Şimdi bu iş bayanlara kadar düşmüş. Sağdan soldan gelen Müslümanlarla tanışıyoruz, soruyorum, Bir yerden dersli misin? Dersliyim, diyor. Nereden diye sorduğumda bakıyorum bir ders kâğıdı çıkarıyor, rabıtayı tarif ediyor orada… “…Önümde Resûlullah (aleyhi’s-selâtu ve’s-selam) sağımda mürşidim filanca zat, solumda da Huriye anne…” Bir bayan... Kardeş bu anne kim? diye sorduğumda, “İşte bu kadın şeyhimizin dergâhında kemale ermiş, sulûkunu tamamlamış. Buna da izin/hilafet verilmiş, mezun olmuş. Bizim bu yola girmemize bu anne vesile oldu.” “Peki, bunu ne yapıyorsun?” “Gözümün önüne getirip ondan himmet istiyorum.” “Onun himmeti seni azdırır başka yollara kapı açar bu…”

Buraya kadar düşürmüşler meseleyi. Böyle bir rabıta… Allah esirgesin, tamamen bir surete tapınma. Evet, biz rabıtayı münkir değiliz ama aslına uygun olmayan bir rabıtayı da kabul etmiyoruz. Rabıtaya müstahak olmayan kişilere rabıta yapılmasını kabul etmiyoruz. Hayız ve nifastan kesilmemiş kadınların rabıta yapmasını kabul etmiyoruz. Çünkü düşüneceği kişi bir erkektir şehvetine kapı açar. Henüz o bayan şehvetten kesilmemiştir. Nasıl bir erkeği hayal edebilir?..

“Ben filancadan aldım.” Kimden alırsan al. Allah ve Resûlü’nun yolu bu… Şair öyle diyor, güzel bir beyittir:

Pirler söyler doğru lisan
Sakın deme buna noksan
Benim dersim tamam doksan
Dokuz esmadan almışım.

Ben doksan dokuz esmadan, Allah’ın zikrinden almışım…


Âşık cemalin cimdir
Okumuşum Elif, Mimdir [Elif, Allah (cc); Mim, Muhammed (sav)]
Şeyhimi sorarlar kimdir
Veren Mevlâ’dan almışım…

Mevlâ’dan aldınsa eyvallah. Bunun da alametleri var. Elinde elli tane icazet olsa hiç birine itibar etmem. Senin icazetin halindir, istikametindir, yaşantındır... Bu iş çelik bir bilya gibidir. Bunu yutmak güç iştir. Emin olun bugün ben Meşayıhım/Şeyhim diyen insanlar bu işin mesuliyetini bilmiş olsalar tevbe ederler. Böyle bir şeye talib olmazlar. Allah hepimize hidayet buyursun. 

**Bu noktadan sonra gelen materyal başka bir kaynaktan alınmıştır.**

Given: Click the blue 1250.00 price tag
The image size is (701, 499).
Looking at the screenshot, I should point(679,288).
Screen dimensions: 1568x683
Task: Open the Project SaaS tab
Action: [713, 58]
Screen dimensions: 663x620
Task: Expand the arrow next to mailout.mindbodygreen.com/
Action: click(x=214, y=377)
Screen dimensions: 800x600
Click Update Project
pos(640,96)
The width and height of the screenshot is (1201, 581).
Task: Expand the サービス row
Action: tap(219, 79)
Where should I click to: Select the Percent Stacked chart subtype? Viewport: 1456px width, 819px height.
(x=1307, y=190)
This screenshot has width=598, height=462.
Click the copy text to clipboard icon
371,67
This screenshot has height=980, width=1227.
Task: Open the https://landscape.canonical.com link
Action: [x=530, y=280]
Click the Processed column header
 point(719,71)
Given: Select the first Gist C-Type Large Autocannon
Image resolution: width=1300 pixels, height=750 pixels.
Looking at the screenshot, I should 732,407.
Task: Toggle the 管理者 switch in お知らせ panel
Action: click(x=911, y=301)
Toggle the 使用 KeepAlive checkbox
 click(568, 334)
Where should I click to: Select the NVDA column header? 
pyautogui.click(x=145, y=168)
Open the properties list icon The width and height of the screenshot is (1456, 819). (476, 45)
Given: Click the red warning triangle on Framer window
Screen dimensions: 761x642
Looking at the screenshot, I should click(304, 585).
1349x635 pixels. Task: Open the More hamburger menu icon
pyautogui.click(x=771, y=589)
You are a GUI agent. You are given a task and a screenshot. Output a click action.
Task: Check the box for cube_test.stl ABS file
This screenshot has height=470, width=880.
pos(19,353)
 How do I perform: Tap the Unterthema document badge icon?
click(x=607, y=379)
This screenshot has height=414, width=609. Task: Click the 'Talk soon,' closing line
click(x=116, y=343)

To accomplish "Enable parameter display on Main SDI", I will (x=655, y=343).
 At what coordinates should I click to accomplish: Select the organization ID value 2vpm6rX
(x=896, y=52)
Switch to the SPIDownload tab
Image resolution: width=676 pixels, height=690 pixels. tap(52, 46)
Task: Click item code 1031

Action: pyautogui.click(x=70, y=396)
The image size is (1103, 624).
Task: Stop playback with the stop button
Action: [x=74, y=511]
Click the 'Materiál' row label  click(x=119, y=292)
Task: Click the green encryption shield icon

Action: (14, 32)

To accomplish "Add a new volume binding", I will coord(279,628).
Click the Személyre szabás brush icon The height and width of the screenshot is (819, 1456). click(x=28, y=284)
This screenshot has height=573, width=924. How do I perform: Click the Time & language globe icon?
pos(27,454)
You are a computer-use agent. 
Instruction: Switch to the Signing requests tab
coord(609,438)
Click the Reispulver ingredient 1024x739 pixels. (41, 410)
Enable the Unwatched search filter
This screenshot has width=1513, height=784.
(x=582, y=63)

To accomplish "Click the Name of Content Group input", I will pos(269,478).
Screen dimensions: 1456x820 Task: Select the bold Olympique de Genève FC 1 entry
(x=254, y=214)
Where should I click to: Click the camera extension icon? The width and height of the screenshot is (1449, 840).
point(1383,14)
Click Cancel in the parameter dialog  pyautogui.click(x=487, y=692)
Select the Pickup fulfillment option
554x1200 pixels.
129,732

Geçen haftalarda bir ağabeyimiz geldi, Allah selamet versin, bir yere mensub imiş. Allah zayi etmesin uzun yıllar hizmet etmiş. Ona da hilafet vermişler, halife olmuş. Ve mürşidi vefat etmiş. Başka halifeler de var kalan halifeler birbirine düşmüşler, ‘sana verdi, bana verdi…’ diye. Bu zat da diyor ki: “Çok düşündüm taşındım, şeyhim geldi bana dedi ki ‘sen seyr-i sulûku bitirdin.’ Şeyhimin emrine karşı gelmek istemiyorum ama ben kendimi de biliyorum. Ben hiçbir şey yapmadım. Benim bitirdiğim bir şey yok. Ben kendimi idareden acizim. Nasıl gidip ümmeti Muhammed’e diyeyim ki bende böyle bir hal var? Benim önüme iki tane koyun versen güdemem. Ben tevbe ediyorum böyle bir şeyden vazgeçiyorum. Allah için ben bu cemaate devam etmek istiyorum, ben bu yolu yaşamak istiyorum.” 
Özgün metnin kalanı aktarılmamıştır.